One child asked how he knew what the trains in the story should look like, and he replied (naturally, I'm paraphrasing from what I remember; I didn't have a recording device), "Well, they were drawn from memory. The train came for me when I was eight. But after that, I went looking for a toy train to use as a model, one that looked like the real train, and drew from that, only made it look much, much bigger."
I'm not entirely sure how I feel about lying to children--if my (future, theoretical) kids end up celebrating these holidays, I'm going to have some difficulty saying, "Oh yes, and there's a man who comes down the chimney/a very large rabbit that comes with a basket/a fairy that takes teeth and leaves money"--but all of the children and parents thoroughly enjoyed the event.
I couldn't help but ask if he had an object, like the bell in his story--something that, for him, meant childhood.
"Well, I have the bell, of course," he said, his tone a little nudge-nudge for the adults--the kids weren't really listening at that point, since B&N had just announced that there was a "special treat"--which turned out to be bells on specially printed ribbons--if the children behaved themselves a little longer.
"It's so hard to keep things after all these moves," he said, "But I do have a lion puppet, Leo, from when I was a kid. It says 'Leo' on his tag. And he goes on the top of my Christmas tree every year."
The next book down the line will be about the first person ever to go over Niagara Falls in a barrel--who, it turns out, was a woman in her sixties who used to teach at a charm school.
Here's a picture snapped from my phone. And, yes, he's wearing a red vest and green tie:
Hope this finds you well and warm.


15 comments:
I envy you the experience! Very cool.
As far as lying to children - that's an interesting point. We tell them to avoid strangers but then encourage belief in people that sneak into our homes to retrieve our own teeth from under our pillow and put food in our socks?
Hmmmm....
I envy you all those book events too. But not your weather this time of year. Ours is bad enough in Florida right now.
Don't worry, you only have to lie to kids for a few years. They catch on fast:) I pretended to believe in Santa for a few extra years, to make my parents feel better...or maybe it was to get more gifts.
This is very useful information, Terry (and what a clever kid you must have been!).

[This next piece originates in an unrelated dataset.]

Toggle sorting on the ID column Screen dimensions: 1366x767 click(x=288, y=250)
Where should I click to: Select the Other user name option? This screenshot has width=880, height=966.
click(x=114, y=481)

Being a quasi-father, I completely agree about the Santa thing. I want to be as trustworthy a source of information as possible (even if I write nonsense). It only increases the little kid's liklihood of 'drinking the punch' someday if we help stimulate their already overactive gullibility glands.
Imagine that talk:
"You can trust me completely, kiddo. Oh, well, except for this one little fibbers I may have told you for many of your formative years. Other than that, though. . ."
You don't have to be an anti-theist such as myself to see issues there, I think.
LOL you'd be amazed at how holding on to those little bits of "magic" like Santa and the Easter Bunny can make you feel as a parent. Is it technically lying, yes. But isn't it nice that for just a little bit of their lives they can believe in something that fantastical? Yup. Happy Holidays and stay warm:)
As an adult who has to deal with far too much reality...I wish I still believed.
And as a parent, I'm going to let my children hold on to those beliefs as long as possible.
I quote from 'Miracle on 34th Street':
"Which is worse? A lie that draws a smile or a truth that draws a tear?"
Maybe I shouldn't have told them I had super powers though, I feel a little guilty about that.
My favorite holiday book ever. Feel asleep reading this throughout my childhood, and hope one day to share it with my kids in a similar fashion.
As for lying about the big S - It is a little guilt-inducing, but the fun and magic in belief makes up for it a lot. :)
Happy christmas, Gatekeeper! Stay warm and healthy.
I definitely agree with Marsha Sigman. I'm so grateful for the magic that belief brought to my childhood, and if I ever have kids I'm going to make sure their childhoods are just as magical.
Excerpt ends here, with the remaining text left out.